What have been your greatest challenges and struggles in your entrepreneurship journey?
It has been overwhelming to manage tech for Android and iOS both on my own for a fast-growing B2C product like Go Gaga. Spending quality time with my child has been always my priority. Trying to maintain that with Go Gaga’s tasks has been challenging. Being a bootstrapped start-up, we work with few interns from college. They keep having exams and come in mostly for just two months. Hence, we are almost hiring all the time and it is challenging to recruit, teach and manage them. As a matter of fact, running a bootstrapped B2C start-up itself is a challenge.
As a woman entrepreneur would you say you have faced discrimination in your journey?
I am the developer of Go Gaga and my co-founder Meet is an Electrical Engineer from IIT-Delhi. Meet takes care of the product side, given his Investment Banking background and is not a techie. Funny incidence but quite many times, when we go for meetings and introduce ourselves, people assume that he is the techie behind GoGaga, and I would be handling business. When we disclose the fact, they are mostly surprised because very few female techies choose entrepreneurship, leave apart being a techie mompreneur.
What do you think women entrepreneurs need more of, from venture capitalists, government policymakers, start-up support programs, and others?
Off-course, more women venture capitalists are required to understand the problems and solutions which are women-centric. I always wish government and organisations, in general, should make it easy for returning mothers, especially in the early days of child care. Companies can start by making creche facilities available and keeping a flexible work schedule. Even incubators and accelerators should provision for this, encouraging women entrepreneurs. Seven states are currently incentivising women entrepreneurship with funds and monthly allowances, if more states come forward in supporting this initiative of the government, we would start observing a difference.
What would you say have been your greatest learning on this entrepreneurial journey?
I have also grown as a person while building GoGaga. Working in a team in corporate vs. building a product alone are very different. Only thing which has helped me in this tough journey is my perseverance and positive attitude. One of the biggest learning from GoGaga is only the customer decides if the product is good for them or not. Hence, doing various experiments in the product and asking customer feedback is the key to building a great product.
It has been overwhelming to manage tech for Android and iOS both on my own for a fast-growing B2C product like Go Gaga. Spending quality time with my child has been always my priority. Trying to maintain that with Go Gaga’s tasks has been challenging.
What advice would you share with other women looking to become entrepreneurs?
First and foremost, just take the plunge and start. Pros: At the start you land up doing most work yourself, which is an opportunity to learn many skills. Cons: Start-ups are not easy and takes lots of time and energy. It takes time, be prepared to be very patient and positive.
- Make sure your finances are sorted before you start, you need money to run most start-ups’.
- Always believe in yourself, there would be many low times, just don’t give up.
- Most girls in India are raised to be perfect and are expected to be superhumans. Do not stress yourselves with becoming one.
- Learn to say ‘No’ to what you cannot do or ask for family and friends to help.
- Always delegate chores which can definitely be done without your attention, especially at home.
- Keep your family’s expectations right, tell them when you are tired or busy.

* [ASSIGNED TASK]:
Reproduce word for word the part of the Go Gaga interview between "- Learn to say" and "tired or busy.", inclusive.

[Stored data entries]
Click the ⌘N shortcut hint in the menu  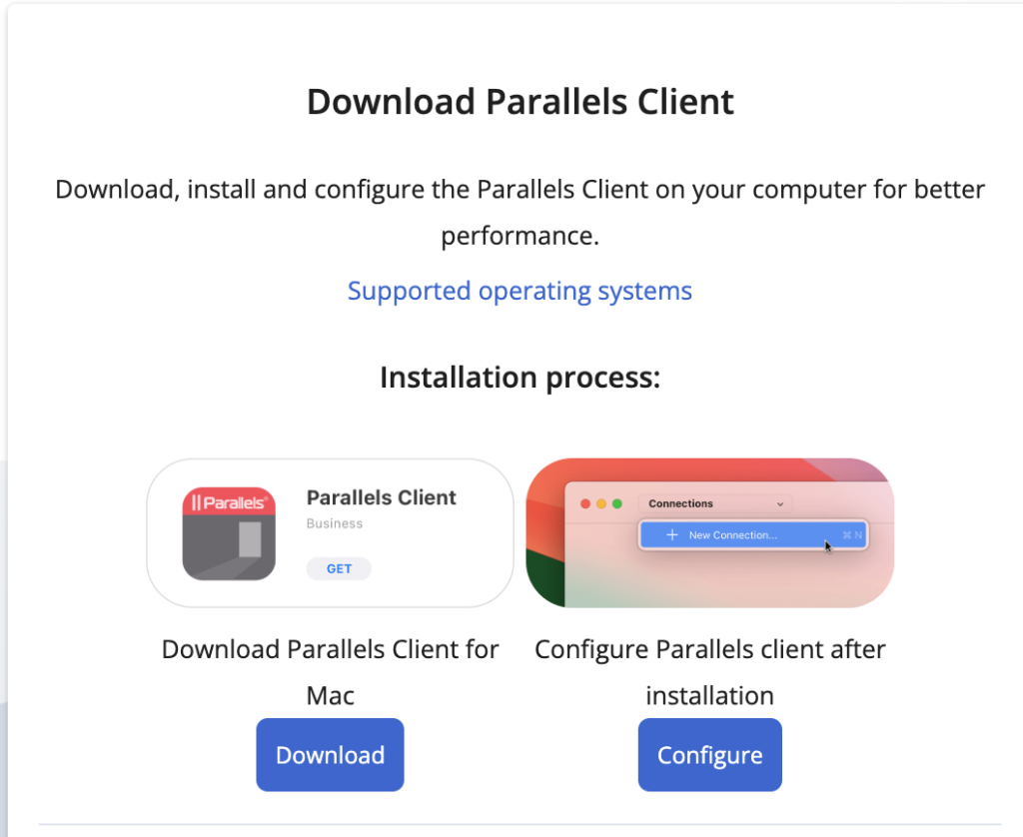(852, 535)
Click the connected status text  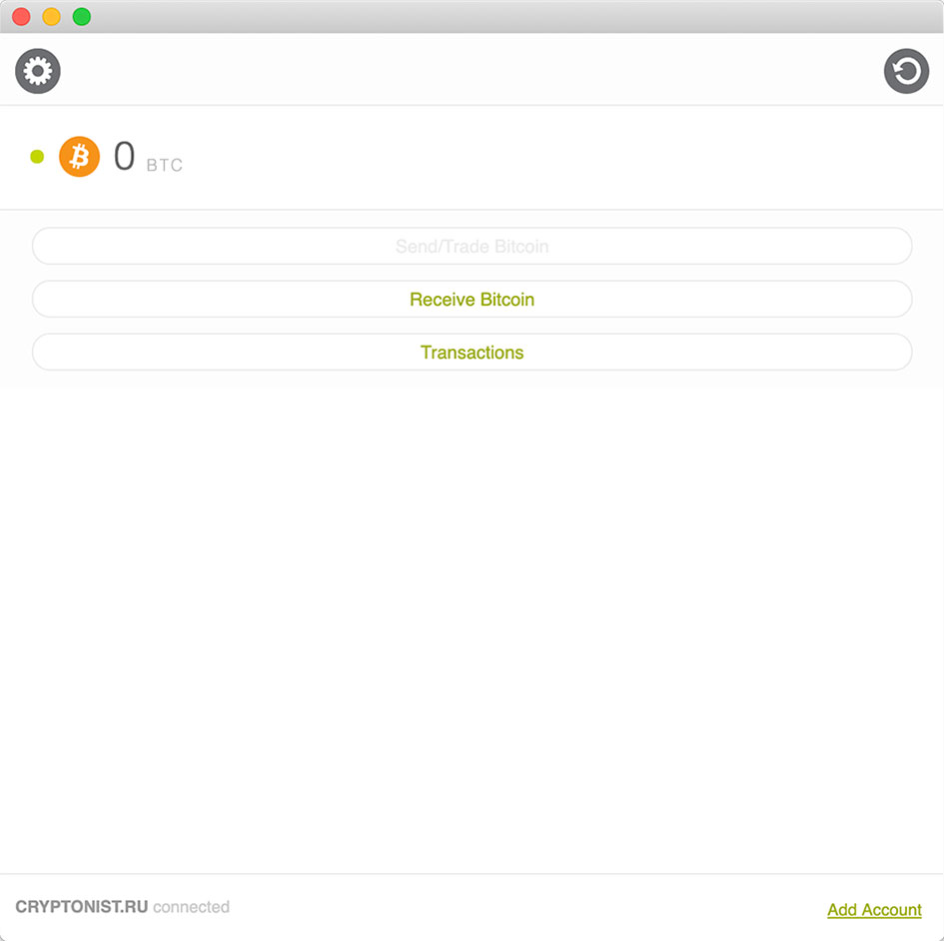tap(192, 906)
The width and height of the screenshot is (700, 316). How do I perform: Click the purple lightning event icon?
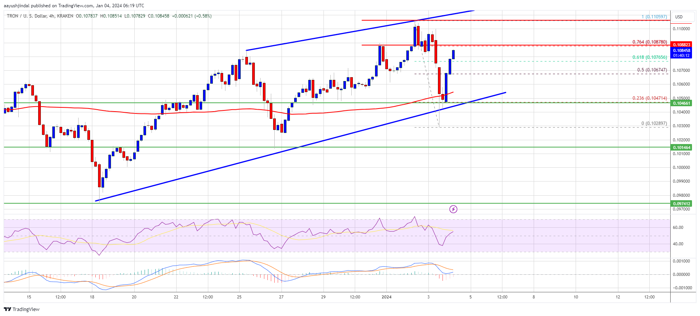(x=453, y=209)
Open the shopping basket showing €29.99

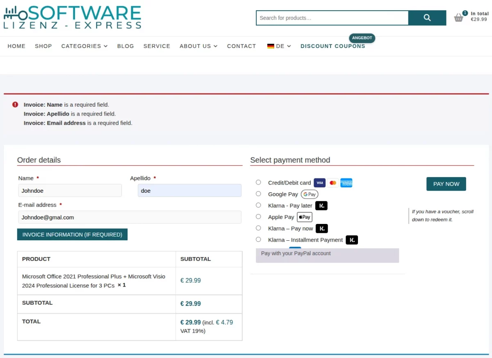pyautogui.click(x=459, y=18)
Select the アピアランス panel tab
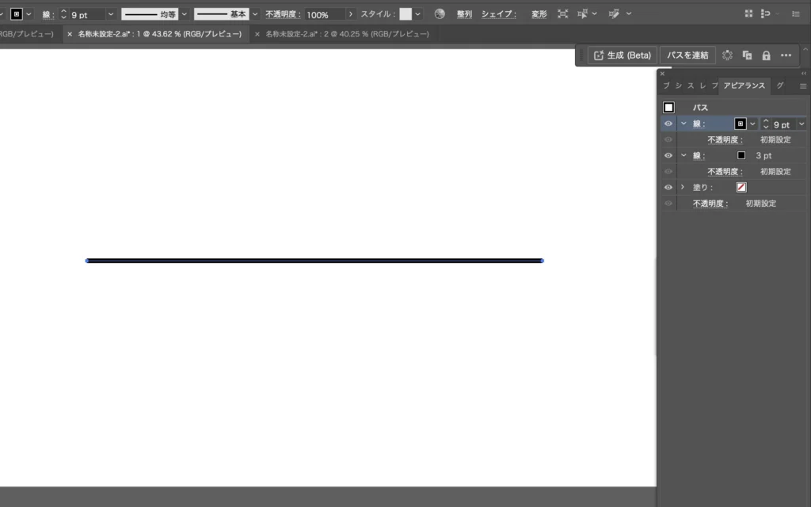Viewport: 811px width, 507px height. 744,86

* [TASK ANSWER]:
- Learn to say ‘No’ to what you cannot do or ask for family and friends to help.
- Always delegate chores which can definitely be done without your attention, especially at home.
- Keep your family’s expectations right, tell them when you are tired or busy.